2. Precedenti giurisprudenziali in materia di clausole vessatorie e nullità parziale
L’ambito di tutela formale
È emerso dall’esame giurisprudenziale della materia, la questione legata all’estendibilità della nullità della clausola vessatoria all’insieme del vincolo contrattuale in cui essa è inclusa.
La giurisprudenza di merito, al riguardo, ha affermato la nullità del contratto, nel caso in cui la parte non si fosse determinata a concludere il contratto stesso senza la clausola nulla. In specie, ha sostenuto, il Tribunale veronese, la clausola di rinuncia alla liberazione del fideiussore è nulla ai sensi del II comma dell’articolo 1956 del c.c. che prevede la liberazione del fideiussore su un’obbligazione futura qualora il creditore, senza avere preventivamente ottenuto dallo stesso la richiesta di autorizzazione, abbia disposto la concessione di un credito a favore del debitore, pur consapevole delle condizioni economiche di questi, divenute tali da rendere difficile il soddisfacimento del credito. Infine la norma precisa l’invalidità della rinuncia del fideiussore ad avvalersi della prevista liberazione. La nullità della clausola, ha fatto concludere i giudici di prima istanza, nel senso di ritenere nulla l’intera fideiussione. In tal modo si è annesso valore di essenzialità alla clausola nulla.
La pronuncia in commento ha quindi ritenuto che per il caso in cui la clausola di rinuncia alla liberazione della fideiussione, non fosse ritenuta nulla, essa sarebbe da ritenere vessatoria, con l’obbligo della sua approvazione per iscritto.
Secondo le valutazioni espresse il Tribunale di Verona ha affermato che la clausola di rinuncia del fideiussore alla liberazione è nulla.

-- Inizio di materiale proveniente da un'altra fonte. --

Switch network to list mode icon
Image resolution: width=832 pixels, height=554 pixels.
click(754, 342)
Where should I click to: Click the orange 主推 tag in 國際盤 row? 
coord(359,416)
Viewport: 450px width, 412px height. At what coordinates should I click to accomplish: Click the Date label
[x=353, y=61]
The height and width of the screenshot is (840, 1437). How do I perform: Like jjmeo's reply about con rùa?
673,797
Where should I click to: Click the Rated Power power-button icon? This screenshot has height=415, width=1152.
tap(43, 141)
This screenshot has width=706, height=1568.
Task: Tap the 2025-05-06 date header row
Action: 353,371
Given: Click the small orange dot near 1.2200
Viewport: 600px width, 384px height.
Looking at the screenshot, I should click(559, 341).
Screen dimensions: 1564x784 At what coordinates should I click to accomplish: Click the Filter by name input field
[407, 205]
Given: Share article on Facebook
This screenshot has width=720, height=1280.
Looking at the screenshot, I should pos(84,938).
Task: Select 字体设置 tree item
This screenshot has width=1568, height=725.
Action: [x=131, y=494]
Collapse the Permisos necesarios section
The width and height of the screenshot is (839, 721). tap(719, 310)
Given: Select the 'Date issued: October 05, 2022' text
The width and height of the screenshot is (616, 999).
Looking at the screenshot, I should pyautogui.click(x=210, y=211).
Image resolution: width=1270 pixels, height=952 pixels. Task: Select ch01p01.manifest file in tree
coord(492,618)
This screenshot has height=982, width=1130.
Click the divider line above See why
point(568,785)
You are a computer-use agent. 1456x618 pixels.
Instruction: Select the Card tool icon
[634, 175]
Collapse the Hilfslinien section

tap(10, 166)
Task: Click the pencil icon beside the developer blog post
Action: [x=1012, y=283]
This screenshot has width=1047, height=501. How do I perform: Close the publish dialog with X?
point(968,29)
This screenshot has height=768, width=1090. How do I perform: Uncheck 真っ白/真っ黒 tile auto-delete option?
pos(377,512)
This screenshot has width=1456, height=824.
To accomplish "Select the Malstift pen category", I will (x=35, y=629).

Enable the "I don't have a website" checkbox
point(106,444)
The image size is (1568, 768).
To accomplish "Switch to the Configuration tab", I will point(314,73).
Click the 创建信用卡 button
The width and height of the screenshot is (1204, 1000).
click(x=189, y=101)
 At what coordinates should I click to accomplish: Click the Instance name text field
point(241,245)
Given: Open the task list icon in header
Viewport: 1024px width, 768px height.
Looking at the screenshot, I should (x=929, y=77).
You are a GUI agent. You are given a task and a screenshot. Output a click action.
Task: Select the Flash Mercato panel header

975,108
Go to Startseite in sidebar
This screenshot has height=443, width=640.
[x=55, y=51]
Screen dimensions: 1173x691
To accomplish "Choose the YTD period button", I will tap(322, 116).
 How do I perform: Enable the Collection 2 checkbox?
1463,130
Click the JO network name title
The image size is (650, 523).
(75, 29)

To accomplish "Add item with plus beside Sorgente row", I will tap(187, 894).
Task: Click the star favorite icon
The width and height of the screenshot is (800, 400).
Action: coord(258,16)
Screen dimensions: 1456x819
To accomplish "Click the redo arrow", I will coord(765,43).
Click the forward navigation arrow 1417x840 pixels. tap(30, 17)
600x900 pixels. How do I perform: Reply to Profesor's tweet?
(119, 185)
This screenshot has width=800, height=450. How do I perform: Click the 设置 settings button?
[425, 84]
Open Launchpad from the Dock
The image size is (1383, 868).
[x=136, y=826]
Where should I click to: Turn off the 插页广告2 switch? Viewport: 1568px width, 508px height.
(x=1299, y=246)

Tale nullità comporta la nullità dell’intera fideiussione bancaria, giacché il complesso delle pattuizioni fa emergere che la banca non avrebbe concluso il contratto senza detta clausola. La clausola di rinuncia quando non è considerata nulla è sempre vessatoria e deve essere approvata per iscritto.
Il giudice di merito, in specie, non ha ritenuto in una particolare circostanza che l’eventuale presenza di clausole inefficaci potesse giustificare la nullità dell’intero contratto.
La Corte di Cassazione nella sentenza 3508 del 1974 ha affermato che la nullità della clausola vessatoria può importare la nullità dell’intero contratto.
L’ambito di tutela sostanziale
il legislatore degli ultimi decenni prevede la nullità del singolo patto o clausola, ma dispone che il contratto rimane valido per il resto.
L’importanza dei casi disciplinati porta ad escludere che si tratti di evasioni sporadiche alla disciplina generale. In effetti, si è delineata una nuova figura di nullità parziale. Essa, tuttavia, non si pone come terza rispetto a quella generale. Infatti non si colloca in una posizione di equidistanza. Vale a tutti gli effetti come limite all’applicazione del giudizio di nullità parziale.
La nuova figura di nullità diviene lo strumento ideale per perseguire l’innovativa funzione di protezione della parte debole, strumento lontano dalla nullità classica.
È evidente che nella concezione classica della nullità, la nullità parziale assume quasi dei connotati eccezionali, alla luce delle risultanze della giurisprudenza europea, la parzialità si pone piuttosto come regola, l’attività ermeneutica del giudice è diretta alla conservazione del contratto.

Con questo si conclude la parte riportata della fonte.